For (ii), there are 3 independent events that must occur: 1) they must be on opposite sides of the bracket, 2) A must win n-1 games and 3) B must win n-1 games.
So.....first they would have to be on opposite sides of the bracket initially. This is gonna get messy! There are 2^n players. Half are going to be on each side of the bracket. So (2^n)/2 = 2^(n-1) players will be on each side. (2^n means you have n "2s"....so if you divide by a 2, you now have 1 less than n "2s".) Let's start again by focusing on A. A is on one side of the bracket. This leaves (2^n) - 1 "slots" to fill out for the entire bracket, (see (i)). If B is going to be on the "other" side, there are 2^(n-1) slots over there out of (2^n) - 1 slots all around. So the probability that B is on the other side is [2^(n-1)]/[(2^n) - 1]. That's the first independent "event" that needs to happen!
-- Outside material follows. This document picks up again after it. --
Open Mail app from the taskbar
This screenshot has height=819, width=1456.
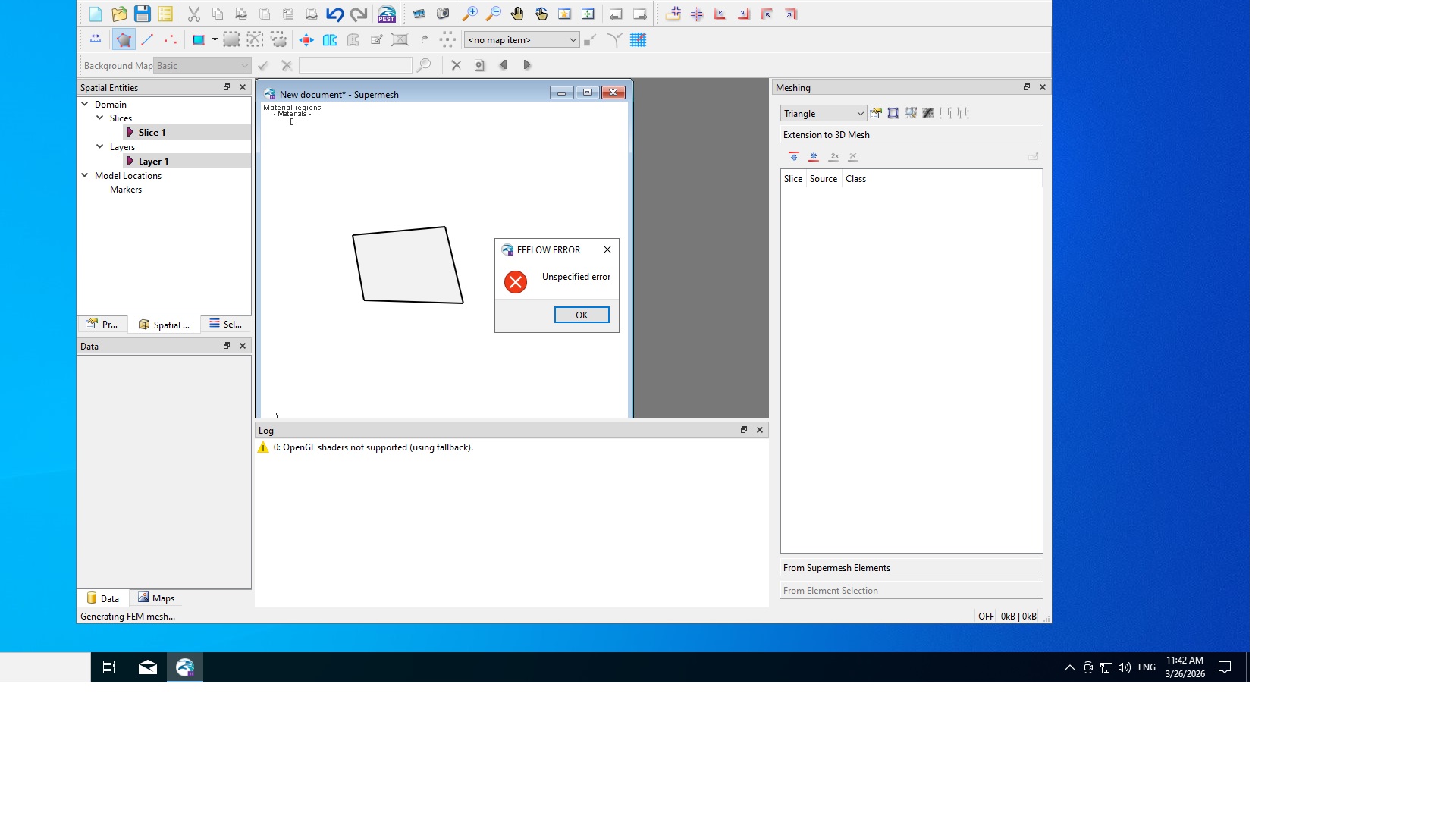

Each player must now win all rounds leading up to the final. The problem stated that there were n rounds, so each player needs to win n-1 single-elimination games. Since each player is equally likely to win, that means each has a 1/2 chance to win each game. So player A, for example, has a (1/2)^(n-1) or 1/(2^(n-1)) of reaching the final. So does B.
Each of these events...the bracket arrangement, A winning through to the final, and B doing likewise are independent events. We need all 3 to happen....so we will multiply their probabilities. That leaves us with:
[2^(n-1)] / [(2^n - 1)(2^(n-1))(2^(n-1))]. We see 2^(n-1) in both the numerator and denominator so we can divide to 1 leaving us with a final probability of: 1/ [(2^n - 1)(2^(n-1)].
(Yes we could distribute, but it wouldn't really simplify anything.....we'd still have 2 terms in the denominator, so why bother!?
I'm going to leave (iii) for another day!